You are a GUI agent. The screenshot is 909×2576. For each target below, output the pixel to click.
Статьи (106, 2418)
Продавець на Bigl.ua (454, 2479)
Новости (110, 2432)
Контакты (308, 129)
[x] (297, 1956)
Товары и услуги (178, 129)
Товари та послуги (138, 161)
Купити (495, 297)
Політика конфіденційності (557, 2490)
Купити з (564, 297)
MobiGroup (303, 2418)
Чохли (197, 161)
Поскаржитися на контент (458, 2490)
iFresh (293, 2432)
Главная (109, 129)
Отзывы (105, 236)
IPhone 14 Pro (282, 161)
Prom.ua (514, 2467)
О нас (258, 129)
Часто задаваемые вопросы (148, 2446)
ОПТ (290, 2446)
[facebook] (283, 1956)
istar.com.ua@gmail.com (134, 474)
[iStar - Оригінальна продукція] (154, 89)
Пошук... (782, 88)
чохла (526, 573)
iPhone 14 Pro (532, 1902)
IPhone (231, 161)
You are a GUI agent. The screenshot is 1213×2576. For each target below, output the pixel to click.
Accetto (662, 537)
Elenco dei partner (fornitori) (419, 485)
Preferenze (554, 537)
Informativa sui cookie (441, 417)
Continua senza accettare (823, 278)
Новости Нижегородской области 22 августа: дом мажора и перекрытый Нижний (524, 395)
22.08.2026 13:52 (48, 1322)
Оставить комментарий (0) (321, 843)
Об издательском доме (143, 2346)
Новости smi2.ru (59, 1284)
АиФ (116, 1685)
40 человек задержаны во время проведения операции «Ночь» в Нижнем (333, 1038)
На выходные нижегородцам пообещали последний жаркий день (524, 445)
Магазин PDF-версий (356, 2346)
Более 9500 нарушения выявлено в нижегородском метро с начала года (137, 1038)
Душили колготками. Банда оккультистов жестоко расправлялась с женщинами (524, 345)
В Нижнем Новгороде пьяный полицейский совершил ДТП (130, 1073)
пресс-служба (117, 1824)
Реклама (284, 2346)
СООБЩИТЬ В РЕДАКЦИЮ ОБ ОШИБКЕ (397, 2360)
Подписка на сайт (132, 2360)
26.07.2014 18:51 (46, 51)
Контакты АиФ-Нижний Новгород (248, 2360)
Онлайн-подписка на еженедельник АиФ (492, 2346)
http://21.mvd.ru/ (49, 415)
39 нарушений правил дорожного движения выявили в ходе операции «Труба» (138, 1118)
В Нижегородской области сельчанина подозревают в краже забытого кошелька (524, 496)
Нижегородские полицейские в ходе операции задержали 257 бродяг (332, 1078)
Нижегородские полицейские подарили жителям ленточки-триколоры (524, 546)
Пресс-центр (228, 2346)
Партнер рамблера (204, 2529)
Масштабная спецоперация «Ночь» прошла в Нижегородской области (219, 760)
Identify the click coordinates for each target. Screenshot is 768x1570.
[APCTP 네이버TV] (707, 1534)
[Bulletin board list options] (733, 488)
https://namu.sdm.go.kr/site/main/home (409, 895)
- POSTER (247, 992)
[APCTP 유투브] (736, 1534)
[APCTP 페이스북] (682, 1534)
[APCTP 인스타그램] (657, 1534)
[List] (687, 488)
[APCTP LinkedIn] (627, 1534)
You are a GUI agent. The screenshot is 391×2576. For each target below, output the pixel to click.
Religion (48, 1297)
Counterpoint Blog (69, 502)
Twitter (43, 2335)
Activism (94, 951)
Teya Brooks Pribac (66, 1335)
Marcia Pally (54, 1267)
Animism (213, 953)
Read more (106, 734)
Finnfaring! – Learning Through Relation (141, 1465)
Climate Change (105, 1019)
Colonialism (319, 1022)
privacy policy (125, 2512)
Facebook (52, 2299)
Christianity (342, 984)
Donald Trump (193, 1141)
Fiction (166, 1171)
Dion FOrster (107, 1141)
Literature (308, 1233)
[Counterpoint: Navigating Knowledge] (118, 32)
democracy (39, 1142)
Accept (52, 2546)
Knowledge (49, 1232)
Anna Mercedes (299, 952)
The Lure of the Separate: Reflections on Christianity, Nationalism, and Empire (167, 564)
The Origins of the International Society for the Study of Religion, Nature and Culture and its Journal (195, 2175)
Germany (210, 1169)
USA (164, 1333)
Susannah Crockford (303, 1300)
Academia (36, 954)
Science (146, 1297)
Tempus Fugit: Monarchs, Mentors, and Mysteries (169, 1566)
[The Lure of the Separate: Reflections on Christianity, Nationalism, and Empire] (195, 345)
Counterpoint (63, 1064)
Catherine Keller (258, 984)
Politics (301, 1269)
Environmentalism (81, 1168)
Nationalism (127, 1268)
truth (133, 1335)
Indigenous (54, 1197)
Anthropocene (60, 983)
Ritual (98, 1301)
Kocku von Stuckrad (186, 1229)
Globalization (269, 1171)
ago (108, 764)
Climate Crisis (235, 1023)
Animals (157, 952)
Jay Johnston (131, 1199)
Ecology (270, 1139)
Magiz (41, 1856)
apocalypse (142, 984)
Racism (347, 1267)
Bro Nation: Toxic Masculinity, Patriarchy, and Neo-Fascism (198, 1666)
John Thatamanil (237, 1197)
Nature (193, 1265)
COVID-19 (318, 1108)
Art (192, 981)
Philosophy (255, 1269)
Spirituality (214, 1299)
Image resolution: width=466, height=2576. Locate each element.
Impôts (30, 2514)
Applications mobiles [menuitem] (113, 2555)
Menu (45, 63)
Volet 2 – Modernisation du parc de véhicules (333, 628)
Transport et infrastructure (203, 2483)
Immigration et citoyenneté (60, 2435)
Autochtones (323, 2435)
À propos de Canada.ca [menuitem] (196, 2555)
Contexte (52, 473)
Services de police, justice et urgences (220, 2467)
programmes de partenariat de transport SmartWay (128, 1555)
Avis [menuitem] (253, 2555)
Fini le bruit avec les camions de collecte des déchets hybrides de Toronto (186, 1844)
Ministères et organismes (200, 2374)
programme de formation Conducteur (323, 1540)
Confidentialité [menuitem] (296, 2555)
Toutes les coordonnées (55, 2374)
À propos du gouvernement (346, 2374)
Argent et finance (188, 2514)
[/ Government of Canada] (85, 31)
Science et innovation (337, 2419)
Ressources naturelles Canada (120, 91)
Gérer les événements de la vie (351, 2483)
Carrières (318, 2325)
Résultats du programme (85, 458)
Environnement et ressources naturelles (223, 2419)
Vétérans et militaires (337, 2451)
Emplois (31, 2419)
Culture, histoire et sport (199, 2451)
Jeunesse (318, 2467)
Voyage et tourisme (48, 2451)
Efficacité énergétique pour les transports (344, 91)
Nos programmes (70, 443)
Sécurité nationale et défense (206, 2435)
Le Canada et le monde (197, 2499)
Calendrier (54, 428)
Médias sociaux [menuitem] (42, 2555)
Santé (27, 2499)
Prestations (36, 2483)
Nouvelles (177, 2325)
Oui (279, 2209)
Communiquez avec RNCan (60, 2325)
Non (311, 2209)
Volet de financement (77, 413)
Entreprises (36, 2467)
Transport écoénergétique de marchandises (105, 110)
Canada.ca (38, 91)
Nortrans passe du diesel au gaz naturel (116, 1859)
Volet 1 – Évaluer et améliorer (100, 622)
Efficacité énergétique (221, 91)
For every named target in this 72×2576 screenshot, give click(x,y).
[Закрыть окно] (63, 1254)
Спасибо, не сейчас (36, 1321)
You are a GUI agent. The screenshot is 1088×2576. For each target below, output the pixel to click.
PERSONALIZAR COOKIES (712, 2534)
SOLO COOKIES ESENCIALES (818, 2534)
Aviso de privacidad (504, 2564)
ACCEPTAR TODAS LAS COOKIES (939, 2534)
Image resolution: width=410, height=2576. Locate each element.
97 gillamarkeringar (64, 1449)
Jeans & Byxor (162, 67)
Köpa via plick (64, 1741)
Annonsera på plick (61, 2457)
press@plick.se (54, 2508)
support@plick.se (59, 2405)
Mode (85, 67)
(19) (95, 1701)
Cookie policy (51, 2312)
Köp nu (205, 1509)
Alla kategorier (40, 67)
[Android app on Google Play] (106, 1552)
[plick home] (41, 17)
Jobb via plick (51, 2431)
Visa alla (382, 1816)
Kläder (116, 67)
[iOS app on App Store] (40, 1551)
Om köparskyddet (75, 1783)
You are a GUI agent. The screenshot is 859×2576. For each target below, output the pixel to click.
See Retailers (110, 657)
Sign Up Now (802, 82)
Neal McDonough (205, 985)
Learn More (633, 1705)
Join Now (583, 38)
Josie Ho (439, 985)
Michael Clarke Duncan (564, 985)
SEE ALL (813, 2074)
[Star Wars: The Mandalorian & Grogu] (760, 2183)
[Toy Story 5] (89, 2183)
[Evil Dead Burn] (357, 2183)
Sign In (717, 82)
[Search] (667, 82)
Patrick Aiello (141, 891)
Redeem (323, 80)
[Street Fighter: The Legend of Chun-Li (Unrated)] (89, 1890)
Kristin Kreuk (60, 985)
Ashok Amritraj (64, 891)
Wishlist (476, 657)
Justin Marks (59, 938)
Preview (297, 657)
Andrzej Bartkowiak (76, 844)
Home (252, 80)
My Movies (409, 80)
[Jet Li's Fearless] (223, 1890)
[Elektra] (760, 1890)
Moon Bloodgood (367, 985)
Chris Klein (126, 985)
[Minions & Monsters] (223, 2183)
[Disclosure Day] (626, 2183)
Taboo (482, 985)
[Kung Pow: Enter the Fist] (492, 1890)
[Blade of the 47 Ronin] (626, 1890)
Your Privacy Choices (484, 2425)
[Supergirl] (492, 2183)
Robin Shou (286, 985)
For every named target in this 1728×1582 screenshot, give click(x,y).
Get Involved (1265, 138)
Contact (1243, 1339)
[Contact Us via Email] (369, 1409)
┄┄┄┄┄┄┄┄┄┄
WHAT YOU HAVE TO DO:
From the entries above, write out only the lines starting at the line that holds "truth (133, 1335)" and ending at the line that holds "Canada.ca (38, 91)", keeping both and matching them exactly.

RESPONSE TO THIS TASK:
truth (133, 1335)
Indigenous (54, 1197)
Anthropocene (60, 983)
Ritual (98, 1301)
Kocku von Stuckrad (186, 1229)
Globalization (269, 1171)
ago (108, 764)
Climate Crisis (235, 1023)
Animals (157, 952)
Jay Johnston (131, 1199)
Ecology (270, 1139)
Magiz (41, 1856)
apocalypse (142, 984)
Racism (347, 1267)
Bro Nation: Toxic Masculinity, Patriarchy, and Neo-Fascism (198, 1666)
John Thatamanil (237, 1197)
Nature (193, 1265)
COVID-19 (318, 1108)
Art (192, 981)
Philosophy (255, 1269)
Spirituality (214, 1299)
Image resolution: width=466, height=2576. Locate each element.
Impôts (30, 2514)
Applications mobiles [menuitem] (113, 2555)
Menu (45, 63)
Volet 2 – Modernisation du parc de véhicules (333, 628)
Transport et infrastructure (203, 2483)
Immigration et citoyenneté (60, 2435)
Autochtones (323, 2435)
À propos de Canada.ca [menuitem] (196, 2555)
Contexte (52, 473)
Services de police, justice et urgences (220, 2467)
programmes de partenariat de transport SmartWay (128, 1555)
Avis [menuitem] (253, 2555)
Fini le bruit avec les camions de collecte des déchets hybrides de Toronto (186, 1844)
Ministères et organismes (200, 2374)
programme de formation Conducteur (323, 1540)
Confidentialité [menuitem] (296, 2555)
Toutes les coordonnées (55, 2374)
À propos du gouvernement (346, 2374)
Argent et finance (188, 2514)
[/ Government of Canada] (85, 31)
Science et innovation (337, 2419)
Ressources naturelles Canada (120, 91)
Gérer les événements de la vie (351, 2483)
Carrières (318, 2325)
Résultats du programme (85, 458)
Environnement et ressources naturelles (223, 2419)
Vétérans et militaires (337, 2451)
Emplois (31, 2419)
Culture, histoire et sport (199, 2451)
Jeunesse (318, 2467)
Voyage et tourisme (48, 2451)
Efficacité énergétique pour les transports (344, 91)
Nos programmes (70, 443)
Sécurité nationale et défense (206, 2435)
Le Canada et le monde (197, 2499)
Calendrier (54, 428)
Médias sociaux [menuitem] (42, 2555)
Santé (27, 2499)
Prestations (36, 2483)
Nouvelles (177, 2325)
Oui (279, 2209)
Communiquez avec RNCan (60, 2325)
Non (311, 2209)
Volet de financement (77, 413)
Entreprises (36, 2467)
Transport écoénergétique de marchandises (105, 110)
Canada.ca (38, 91)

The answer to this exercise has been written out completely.